SUFICIÊNCIA. PROVA TESTEMUNHAL. CORROBORAÇÃO. TEMPO DE TRABALHO EXIGIDO
NA LEGISLAÇÃO. TUTELA MANTIDA. INÍCIO DO BENEFÍCIO. REQUERIMENTO
ADMINISTRATIVO. HONORÁRIOS. 10% DO VALOR DA CONDENAÇÃO ATÉ A SENTENÇA.
MONTANTE ADEQUADO. JUROS E CORREÇÃO MONETÁRIA. ENTENDIMENTO DO STF E
MANUAL DE CÁLCULOS DA JUSTIÇA FEDERAL. IMPROVIMENTO DO RECURSO DO INSS.
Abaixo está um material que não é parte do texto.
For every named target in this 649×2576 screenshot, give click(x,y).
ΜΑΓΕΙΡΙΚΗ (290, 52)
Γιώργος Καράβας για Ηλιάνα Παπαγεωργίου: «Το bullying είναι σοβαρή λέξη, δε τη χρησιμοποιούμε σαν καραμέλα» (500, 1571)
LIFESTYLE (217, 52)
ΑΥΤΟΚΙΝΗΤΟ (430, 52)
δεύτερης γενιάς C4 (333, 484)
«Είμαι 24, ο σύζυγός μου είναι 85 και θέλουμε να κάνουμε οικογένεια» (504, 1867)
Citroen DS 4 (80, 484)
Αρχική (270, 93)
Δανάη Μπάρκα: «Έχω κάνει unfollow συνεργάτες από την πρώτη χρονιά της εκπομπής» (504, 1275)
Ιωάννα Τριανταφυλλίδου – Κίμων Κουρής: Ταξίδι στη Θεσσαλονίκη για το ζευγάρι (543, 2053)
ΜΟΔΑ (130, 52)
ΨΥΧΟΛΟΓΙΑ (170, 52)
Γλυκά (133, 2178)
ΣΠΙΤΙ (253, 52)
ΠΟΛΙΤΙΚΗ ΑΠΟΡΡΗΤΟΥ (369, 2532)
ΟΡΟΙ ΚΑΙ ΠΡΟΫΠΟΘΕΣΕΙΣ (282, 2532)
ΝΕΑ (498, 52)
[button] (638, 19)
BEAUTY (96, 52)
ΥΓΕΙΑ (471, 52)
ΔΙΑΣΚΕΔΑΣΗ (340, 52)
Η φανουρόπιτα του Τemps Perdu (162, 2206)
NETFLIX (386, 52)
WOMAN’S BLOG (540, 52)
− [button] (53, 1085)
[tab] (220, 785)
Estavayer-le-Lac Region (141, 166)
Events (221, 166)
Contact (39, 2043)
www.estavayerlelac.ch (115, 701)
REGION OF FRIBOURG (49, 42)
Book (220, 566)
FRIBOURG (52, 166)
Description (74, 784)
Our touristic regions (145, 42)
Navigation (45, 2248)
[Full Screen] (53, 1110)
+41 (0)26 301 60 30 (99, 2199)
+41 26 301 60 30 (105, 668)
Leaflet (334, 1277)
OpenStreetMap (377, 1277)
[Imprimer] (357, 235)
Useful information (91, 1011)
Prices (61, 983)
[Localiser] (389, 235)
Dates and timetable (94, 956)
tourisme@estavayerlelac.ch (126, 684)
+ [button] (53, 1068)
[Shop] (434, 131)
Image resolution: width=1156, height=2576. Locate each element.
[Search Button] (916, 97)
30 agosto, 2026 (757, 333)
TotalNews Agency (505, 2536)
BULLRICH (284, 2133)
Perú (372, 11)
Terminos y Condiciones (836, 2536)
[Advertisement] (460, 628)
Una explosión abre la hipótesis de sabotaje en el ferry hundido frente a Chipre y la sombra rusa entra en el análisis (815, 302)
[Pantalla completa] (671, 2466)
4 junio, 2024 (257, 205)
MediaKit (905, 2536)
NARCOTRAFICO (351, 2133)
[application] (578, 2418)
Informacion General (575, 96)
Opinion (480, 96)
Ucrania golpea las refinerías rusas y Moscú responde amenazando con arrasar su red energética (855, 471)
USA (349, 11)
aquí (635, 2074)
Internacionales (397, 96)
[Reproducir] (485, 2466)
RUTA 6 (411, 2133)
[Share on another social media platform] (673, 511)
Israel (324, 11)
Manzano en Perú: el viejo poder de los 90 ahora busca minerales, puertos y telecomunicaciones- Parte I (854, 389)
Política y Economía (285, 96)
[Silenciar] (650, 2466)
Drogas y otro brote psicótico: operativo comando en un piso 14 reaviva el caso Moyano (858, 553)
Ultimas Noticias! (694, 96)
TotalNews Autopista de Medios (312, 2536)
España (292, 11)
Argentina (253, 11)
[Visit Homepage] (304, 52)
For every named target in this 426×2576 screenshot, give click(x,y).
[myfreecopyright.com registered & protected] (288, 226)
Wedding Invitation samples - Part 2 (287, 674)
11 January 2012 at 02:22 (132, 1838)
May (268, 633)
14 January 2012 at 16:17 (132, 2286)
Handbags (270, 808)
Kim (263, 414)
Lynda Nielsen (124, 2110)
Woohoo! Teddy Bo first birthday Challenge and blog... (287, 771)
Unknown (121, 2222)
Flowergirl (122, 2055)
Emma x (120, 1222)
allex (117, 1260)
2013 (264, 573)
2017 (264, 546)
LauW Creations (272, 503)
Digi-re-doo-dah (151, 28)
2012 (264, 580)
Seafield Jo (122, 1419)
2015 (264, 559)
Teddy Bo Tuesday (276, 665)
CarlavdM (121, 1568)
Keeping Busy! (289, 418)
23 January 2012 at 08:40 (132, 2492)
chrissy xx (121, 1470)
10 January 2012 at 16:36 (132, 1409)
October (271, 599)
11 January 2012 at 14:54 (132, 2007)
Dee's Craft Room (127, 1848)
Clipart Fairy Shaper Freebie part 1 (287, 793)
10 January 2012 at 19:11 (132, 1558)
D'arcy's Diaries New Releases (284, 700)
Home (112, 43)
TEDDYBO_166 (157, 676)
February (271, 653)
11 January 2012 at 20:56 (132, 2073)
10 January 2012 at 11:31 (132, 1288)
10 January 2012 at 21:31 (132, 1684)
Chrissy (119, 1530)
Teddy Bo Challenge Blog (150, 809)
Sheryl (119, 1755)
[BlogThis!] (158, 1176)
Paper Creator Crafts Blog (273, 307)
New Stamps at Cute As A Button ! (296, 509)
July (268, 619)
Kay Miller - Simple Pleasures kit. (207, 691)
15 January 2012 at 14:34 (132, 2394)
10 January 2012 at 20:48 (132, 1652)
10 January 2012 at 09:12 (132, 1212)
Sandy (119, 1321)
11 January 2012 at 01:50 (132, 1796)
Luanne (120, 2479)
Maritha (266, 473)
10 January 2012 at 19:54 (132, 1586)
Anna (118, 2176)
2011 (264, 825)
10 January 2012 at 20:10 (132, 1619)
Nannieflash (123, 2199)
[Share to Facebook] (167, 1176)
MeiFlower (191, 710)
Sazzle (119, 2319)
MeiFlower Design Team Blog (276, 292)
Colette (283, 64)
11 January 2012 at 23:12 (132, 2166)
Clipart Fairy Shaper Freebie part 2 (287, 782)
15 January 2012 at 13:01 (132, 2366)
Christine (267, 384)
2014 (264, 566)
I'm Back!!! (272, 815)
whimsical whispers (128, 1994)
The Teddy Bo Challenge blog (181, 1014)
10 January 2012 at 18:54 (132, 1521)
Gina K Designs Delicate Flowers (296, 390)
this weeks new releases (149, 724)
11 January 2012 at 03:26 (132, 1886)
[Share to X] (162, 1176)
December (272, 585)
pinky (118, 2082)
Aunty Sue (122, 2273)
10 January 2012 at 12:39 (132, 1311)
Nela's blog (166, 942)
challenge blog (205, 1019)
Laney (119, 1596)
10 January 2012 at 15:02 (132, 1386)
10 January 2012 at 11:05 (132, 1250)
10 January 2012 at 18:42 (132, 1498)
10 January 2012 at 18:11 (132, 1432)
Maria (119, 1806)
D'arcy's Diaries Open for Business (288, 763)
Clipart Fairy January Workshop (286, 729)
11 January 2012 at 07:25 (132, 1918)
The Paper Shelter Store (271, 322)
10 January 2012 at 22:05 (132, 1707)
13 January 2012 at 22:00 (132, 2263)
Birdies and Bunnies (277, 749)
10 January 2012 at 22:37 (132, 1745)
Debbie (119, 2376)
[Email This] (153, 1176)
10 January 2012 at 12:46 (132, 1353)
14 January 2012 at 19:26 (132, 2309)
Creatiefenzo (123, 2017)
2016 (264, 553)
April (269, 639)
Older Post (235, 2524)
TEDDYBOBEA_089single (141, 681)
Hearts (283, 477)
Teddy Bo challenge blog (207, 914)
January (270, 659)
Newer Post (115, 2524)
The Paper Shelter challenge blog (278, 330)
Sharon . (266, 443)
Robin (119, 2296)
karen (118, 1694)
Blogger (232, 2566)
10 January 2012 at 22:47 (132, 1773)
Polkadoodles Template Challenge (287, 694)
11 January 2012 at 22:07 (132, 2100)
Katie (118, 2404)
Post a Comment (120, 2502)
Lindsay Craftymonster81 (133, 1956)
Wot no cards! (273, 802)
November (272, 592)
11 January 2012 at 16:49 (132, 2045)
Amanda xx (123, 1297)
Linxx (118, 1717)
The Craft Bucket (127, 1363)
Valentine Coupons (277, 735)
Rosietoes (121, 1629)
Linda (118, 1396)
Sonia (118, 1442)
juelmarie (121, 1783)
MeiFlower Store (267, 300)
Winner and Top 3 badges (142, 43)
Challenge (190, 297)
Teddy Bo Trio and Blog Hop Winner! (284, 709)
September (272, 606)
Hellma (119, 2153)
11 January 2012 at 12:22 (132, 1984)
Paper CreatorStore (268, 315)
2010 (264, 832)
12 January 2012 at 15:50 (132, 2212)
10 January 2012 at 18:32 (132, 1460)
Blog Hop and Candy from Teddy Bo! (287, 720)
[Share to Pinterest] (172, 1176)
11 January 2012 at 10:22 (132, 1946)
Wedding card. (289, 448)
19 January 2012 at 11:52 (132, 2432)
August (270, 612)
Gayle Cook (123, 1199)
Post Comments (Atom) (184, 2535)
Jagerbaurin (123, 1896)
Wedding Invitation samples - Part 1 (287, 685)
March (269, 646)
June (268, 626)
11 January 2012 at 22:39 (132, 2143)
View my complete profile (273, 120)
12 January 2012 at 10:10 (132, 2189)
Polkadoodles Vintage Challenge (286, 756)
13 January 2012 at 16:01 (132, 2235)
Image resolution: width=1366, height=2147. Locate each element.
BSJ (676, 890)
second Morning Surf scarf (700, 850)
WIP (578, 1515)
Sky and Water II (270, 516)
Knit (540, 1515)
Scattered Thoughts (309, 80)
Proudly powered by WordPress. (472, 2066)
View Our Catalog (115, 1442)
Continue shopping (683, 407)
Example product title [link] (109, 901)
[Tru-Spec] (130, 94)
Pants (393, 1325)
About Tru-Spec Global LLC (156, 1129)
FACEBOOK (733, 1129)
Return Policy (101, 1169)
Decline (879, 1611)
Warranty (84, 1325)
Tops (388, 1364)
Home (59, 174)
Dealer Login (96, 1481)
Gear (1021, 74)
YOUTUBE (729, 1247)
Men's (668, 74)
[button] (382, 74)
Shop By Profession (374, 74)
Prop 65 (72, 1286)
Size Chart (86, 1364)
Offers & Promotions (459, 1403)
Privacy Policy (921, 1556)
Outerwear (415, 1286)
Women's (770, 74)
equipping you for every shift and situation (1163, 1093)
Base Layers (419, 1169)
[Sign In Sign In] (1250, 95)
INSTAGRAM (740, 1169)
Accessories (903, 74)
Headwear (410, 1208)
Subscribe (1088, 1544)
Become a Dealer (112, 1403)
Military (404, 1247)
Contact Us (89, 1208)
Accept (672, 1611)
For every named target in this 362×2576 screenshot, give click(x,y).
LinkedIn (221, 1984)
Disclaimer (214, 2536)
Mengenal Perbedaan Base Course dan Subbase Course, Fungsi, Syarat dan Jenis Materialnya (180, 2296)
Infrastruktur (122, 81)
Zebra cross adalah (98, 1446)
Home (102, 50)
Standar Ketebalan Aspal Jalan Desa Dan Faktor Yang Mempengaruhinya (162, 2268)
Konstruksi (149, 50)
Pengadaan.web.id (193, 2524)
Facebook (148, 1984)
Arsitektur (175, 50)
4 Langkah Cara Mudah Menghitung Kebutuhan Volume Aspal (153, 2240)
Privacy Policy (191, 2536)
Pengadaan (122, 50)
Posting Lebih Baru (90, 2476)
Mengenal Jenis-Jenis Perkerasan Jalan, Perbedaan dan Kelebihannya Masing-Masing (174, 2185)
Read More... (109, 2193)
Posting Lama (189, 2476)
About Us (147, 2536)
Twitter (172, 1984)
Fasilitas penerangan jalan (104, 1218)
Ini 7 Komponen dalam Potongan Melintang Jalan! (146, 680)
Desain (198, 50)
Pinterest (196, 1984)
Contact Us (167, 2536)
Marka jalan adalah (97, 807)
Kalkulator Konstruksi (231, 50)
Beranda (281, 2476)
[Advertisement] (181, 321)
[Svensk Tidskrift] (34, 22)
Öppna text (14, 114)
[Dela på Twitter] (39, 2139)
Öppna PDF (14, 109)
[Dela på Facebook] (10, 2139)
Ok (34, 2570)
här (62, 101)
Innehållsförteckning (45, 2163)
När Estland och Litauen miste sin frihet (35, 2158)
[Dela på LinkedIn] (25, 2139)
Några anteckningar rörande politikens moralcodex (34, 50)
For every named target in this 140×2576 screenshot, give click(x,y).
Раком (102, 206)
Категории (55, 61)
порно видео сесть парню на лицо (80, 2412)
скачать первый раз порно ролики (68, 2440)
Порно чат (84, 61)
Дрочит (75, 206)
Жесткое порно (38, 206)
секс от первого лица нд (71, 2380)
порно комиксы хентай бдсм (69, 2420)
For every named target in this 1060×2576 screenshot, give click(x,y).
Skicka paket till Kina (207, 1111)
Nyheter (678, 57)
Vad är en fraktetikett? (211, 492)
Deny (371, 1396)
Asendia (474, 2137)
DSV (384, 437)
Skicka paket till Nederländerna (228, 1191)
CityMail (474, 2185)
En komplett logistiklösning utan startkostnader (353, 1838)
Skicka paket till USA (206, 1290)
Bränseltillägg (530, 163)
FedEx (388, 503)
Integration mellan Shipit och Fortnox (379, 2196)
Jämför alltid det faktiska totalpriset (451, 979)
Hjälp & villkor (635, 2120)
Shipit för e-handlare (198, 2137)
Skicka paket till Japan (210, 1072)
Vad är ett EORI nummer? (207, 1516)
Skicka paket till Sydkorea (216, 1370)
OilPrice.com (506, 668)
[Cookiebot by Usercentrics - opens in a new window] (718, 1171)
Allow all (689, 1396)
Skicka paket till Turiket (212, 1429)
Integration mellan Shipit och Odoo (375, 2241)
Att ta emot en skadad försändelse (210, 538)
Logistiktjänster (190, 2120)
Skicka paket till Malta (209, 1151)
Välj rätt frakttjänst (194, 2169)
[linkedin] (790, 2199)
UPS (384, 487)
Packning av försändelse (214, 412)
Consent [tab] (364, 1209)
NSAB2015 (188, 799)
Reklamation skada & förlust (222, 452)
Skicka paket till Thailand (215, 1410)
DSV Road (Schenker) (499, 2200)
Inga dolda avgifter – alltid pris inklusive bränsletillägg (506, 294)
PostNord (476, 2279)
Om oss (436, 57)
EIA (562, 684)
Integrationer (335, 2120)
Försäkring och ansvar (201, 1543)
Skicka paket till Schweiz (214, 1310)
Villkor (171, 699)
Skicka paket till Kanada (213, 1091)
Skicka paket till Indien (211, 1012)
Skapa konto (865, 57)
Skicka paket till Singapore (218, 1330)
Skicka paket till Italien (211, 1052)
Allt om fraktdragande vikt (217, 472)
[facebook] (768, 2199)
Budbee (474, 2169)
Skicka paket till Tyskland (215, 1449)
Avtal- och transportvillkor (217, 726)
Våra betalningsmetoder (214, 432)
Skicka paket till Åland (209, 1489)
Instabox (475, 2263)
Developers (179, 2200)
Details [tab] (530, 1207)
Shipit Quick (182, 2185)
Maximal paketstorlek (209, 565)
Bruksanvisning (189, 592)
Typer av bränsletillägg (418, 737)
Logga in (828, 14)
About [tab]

PARCIAL PROVIMENTO DO RECURSO DA PARTE AUTORA. PROCEDÊNCIA DA AÇÃO
MANTIDA.
1.A parte autora completou o requisito idade mínima (60 anos) em 2015, devendo, assim,
demonstrar o efetivo exercício de atividade rural por, no mínimo, 180 meses, conforme previsto
no artigo 142 da Lei nº 8.213/91.
2.Como início de prova material de seu trabalho no campo, apresentou documentos certidão de
casamento e certidão de nascimento do filho nas quais consta a qualificação de lavrador.
3. Há comprovação de trabalho rural no tempo necessário previsto na legislação previdenciária e
comprovação de imediatidade do labor rurícola.
4.As testemunhas ouvidas em juízo disseram que o autor atualmente continua como trabalhador
rural, a confirmar a narrativa inicial.
5.Mantida a data inicial do benefício quando do requerimento administrativo, ocasião em que o
autor já havia cumprido os requisitos para a obtenção da aposentadoria.
6.Juros e correção conforme entendimento do STF e Manual de Cálculos da Justiça Federal.
7. Improvimento do recurso do INSS e parcial provimento do recurso da parte autora, apenas em
relação aos juros e correção monetária. ACÓRDÃO
Vistos e relatados estes autos em que são partes as acima indicadas, a Oitava Turma, por
unanimidade, decidiu NEGAR PROVIMENTO À APELAÇÃO DO INSS E DAR PARCIAL
PROVIMENTO À APELAÇÃO DA PARTE AUTORA, nos termos do relatório e voto que ficam
fazendo parte integrante do presente julgado.